RESTRICTION FRAGMENT LENGTH POLYMORPHISM ANALYSIS OF STRAINS OF PORCINE REPRODUCTIVE AND RESPIRATORY SYNDROME VIRUS BY USE OF A NESTED-SET REVERSE TRANSCRIPTASE-POLYMERASE CHAIN REACTION

Authors: UMTHUN, ANGELA - PIONEER; Mengeling, William

Submitted to: American Journal of Veterinary Research
Publication Type: Peer Reviewed Journal
Publication Acceptance Date: 3/24/1999
Publication Date: N/A
Citation: N/A

Interpretive Summary: Porcine reproductive and respiratory syndrome (PRRS) made its world debut in North Carolina in 1987. Since that time it has spread throughout North America and much of the rest of the world to become one of the most economically important diseases faced by swine industries worldwide. A relatively simple diagnostic test, previously developed in our laboratory, has been used extensively to identify, and differentiate among, strains of PRRS virus. Such information is particularly important when investigating the source and spread of virus during epidemics of the disease. In this study the test was improved by markedly reducing the time required for test results (from usually more than 1 week to less than 2 days). As a consequence there is the potential for quicker control of the disease with associated financial benefit to the swine producer and the American consumer of pork and pork products.
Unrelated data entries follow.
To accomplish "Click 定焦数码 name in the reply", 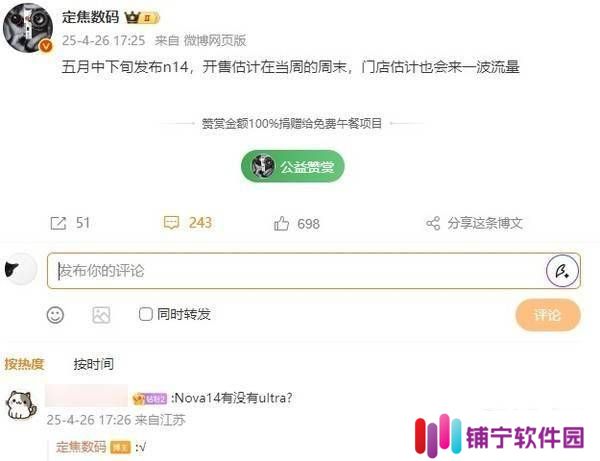I will coord(81,446).
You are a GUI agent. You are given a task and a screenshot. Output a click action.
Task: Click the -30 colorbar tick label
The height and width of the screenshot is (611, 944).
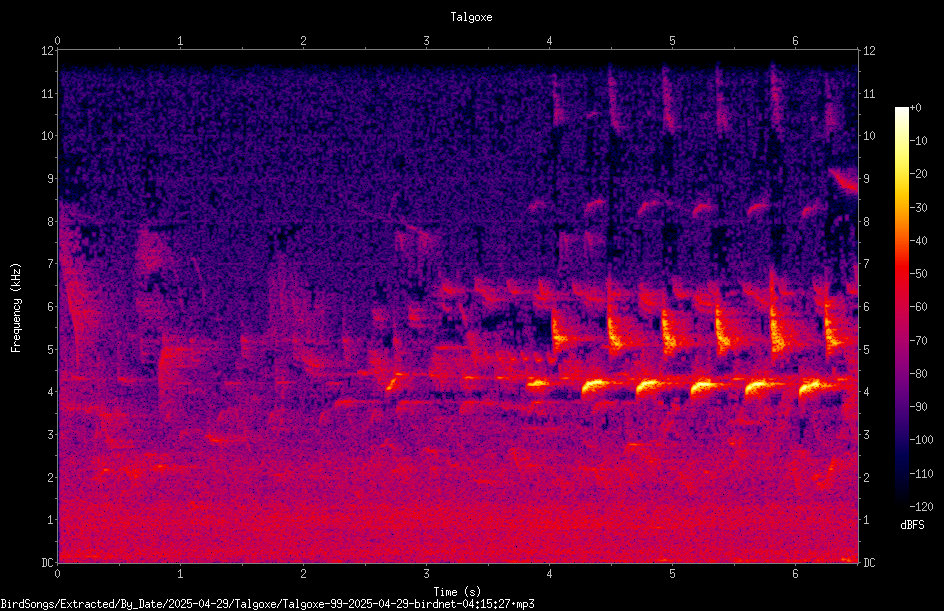[919, 207]
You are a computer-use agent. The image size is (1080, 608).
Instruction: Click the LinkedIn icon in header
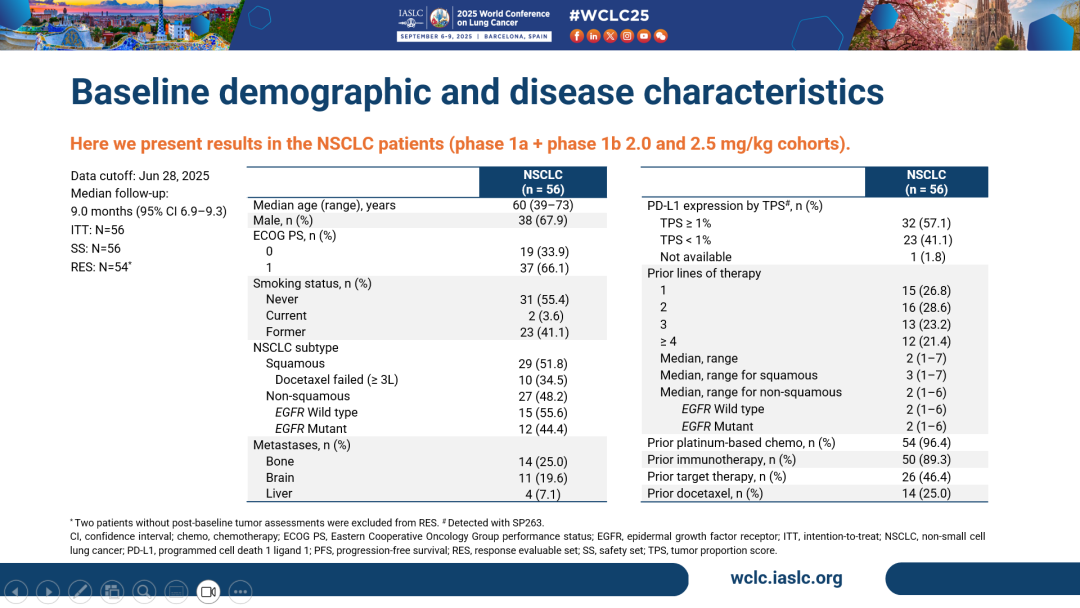[593, 36]

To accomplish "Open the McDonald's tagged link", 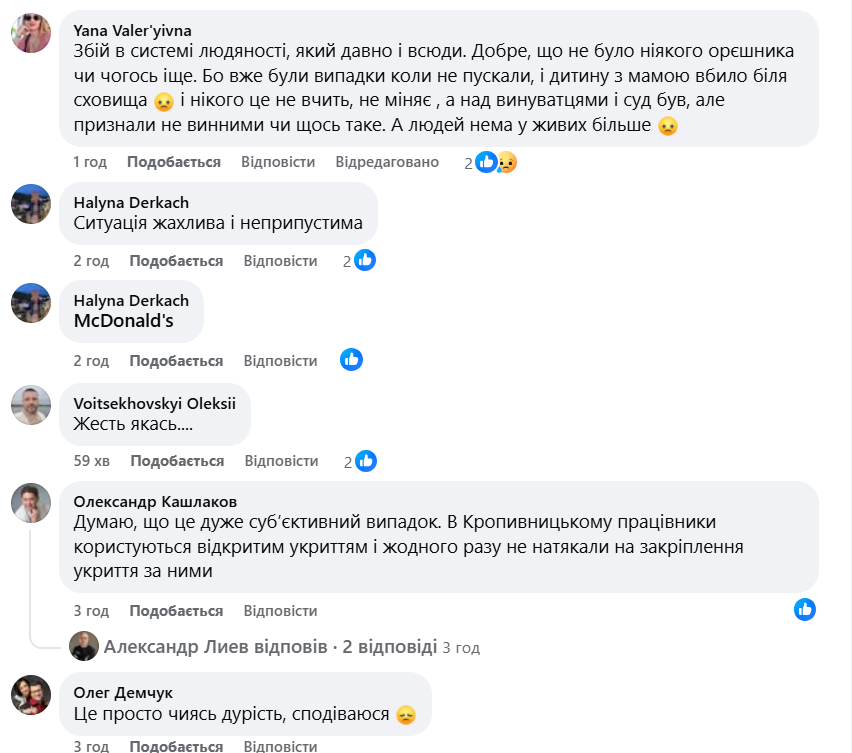I will (124, 321).
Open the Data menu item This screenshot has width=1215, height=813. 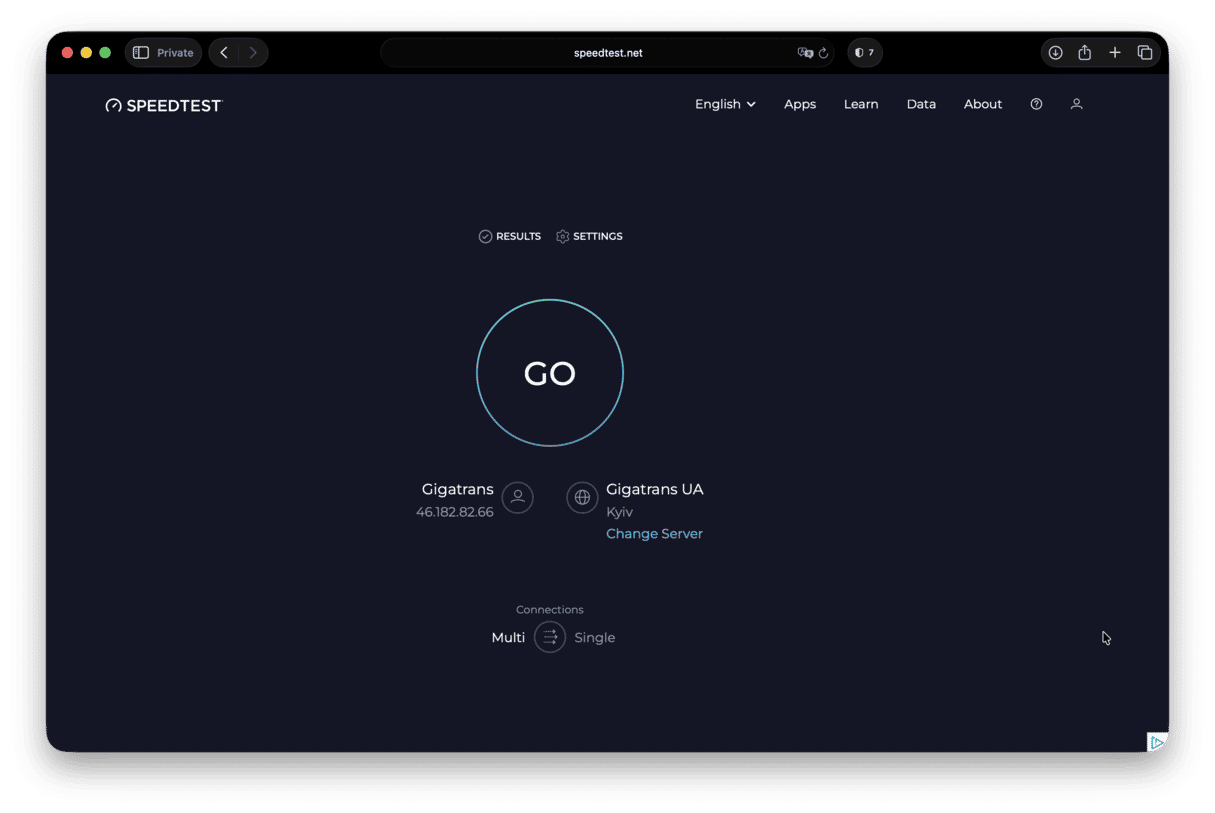pyautogui.click(x=921, y=104)
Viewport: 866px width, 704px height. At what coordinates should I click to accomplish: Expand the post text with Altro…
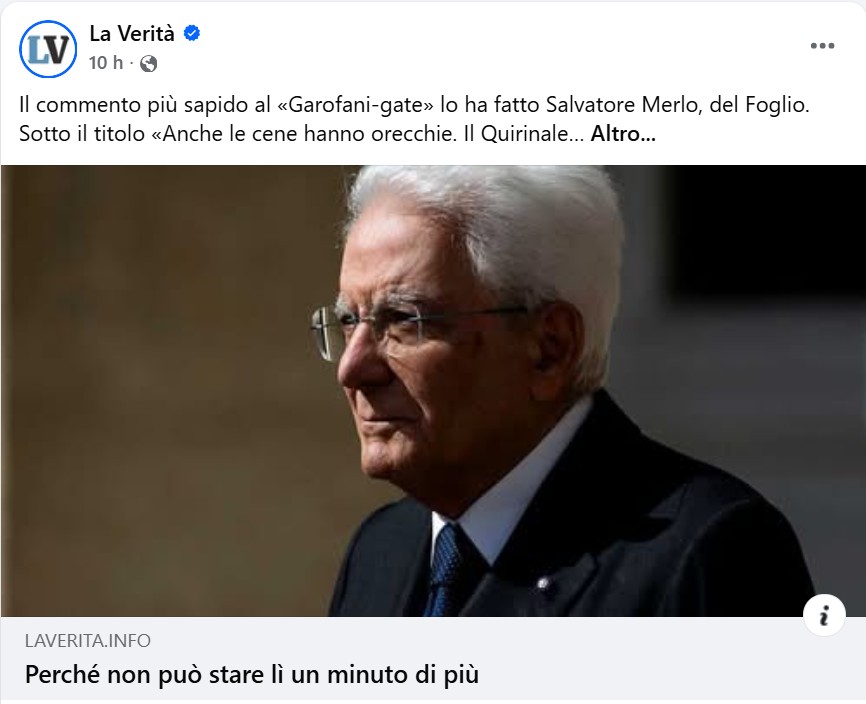coord(623,134)
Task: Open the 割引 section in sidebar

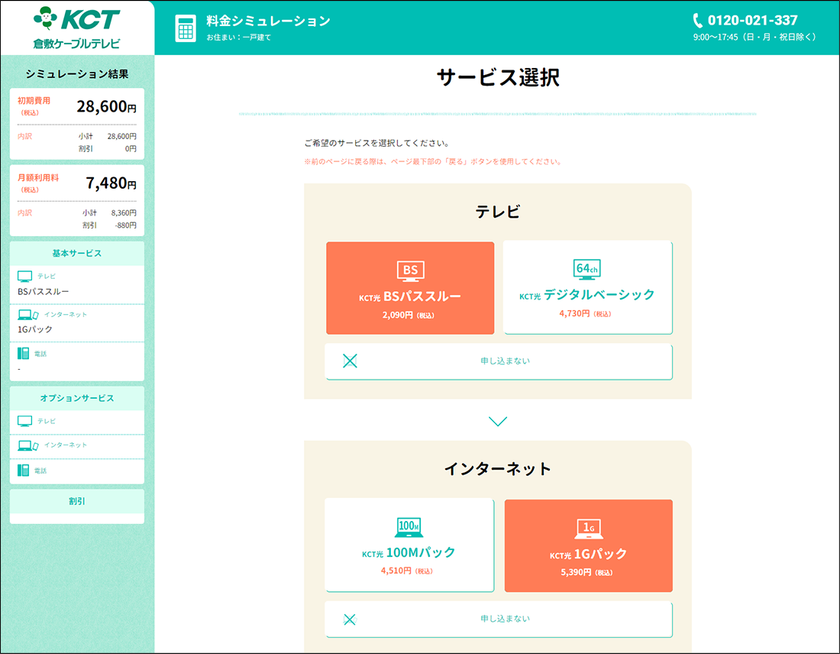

Technical Abstract: Objective: To increase the timeliness and sensitivity of a procedure using viral nucleic acid amplification followed by restriction fragment length polymorphism (RFLP) analysis for identifying strains of porcine reproductive and respiratory syndrome virus (PRRSV). Sample population: 24 strains of PRRSV. Procedure: A nested-set reverse transcriptase polymerase chain reaction (RT-PCR) was developed and compared in sensitivity to a nonnested-set RT-PCR for amplifying known quantities of infective PRRSV. Once reaction conditions were optimized, nested-set RT-PCR was tested for effectiveness with 24 strains of PRRSV isolated from swine during an interval ranging from 1989 through 1996. Results: The nested-set RT-PCR developed during the study was: 1) 100- to 1000-fold more sensitive than nonnested-set RT-PCR (detecting as little as 1 infective unit of PRRSV/ml of sample); 2) generally as sensitive as the combination of steps, namely virus isolation/propagation and nonnested-set RT-PCR, now used routinely for amplifying PRRSV prior to RFLP analysis; 3) effective in amplifying all of the 24 strains of PRRSV tested; and 4) completed in 1.5 days (including RFLP analysis) compared to the often more than 1 week interval required for the currently used method involving virus isolation and propagation. Conclusion: Nested-set RT-PCR is generally as sensitive as the combination of methods (ie, virus isolation/propagation plus nonnested-set RT-PCR) now used for PRRSV amplification prior to RFLP analysis and it markedly reduces the time required for test results. Clinical relevance: Presumptive identification of PRRSV strains can be provided in a more timely manner.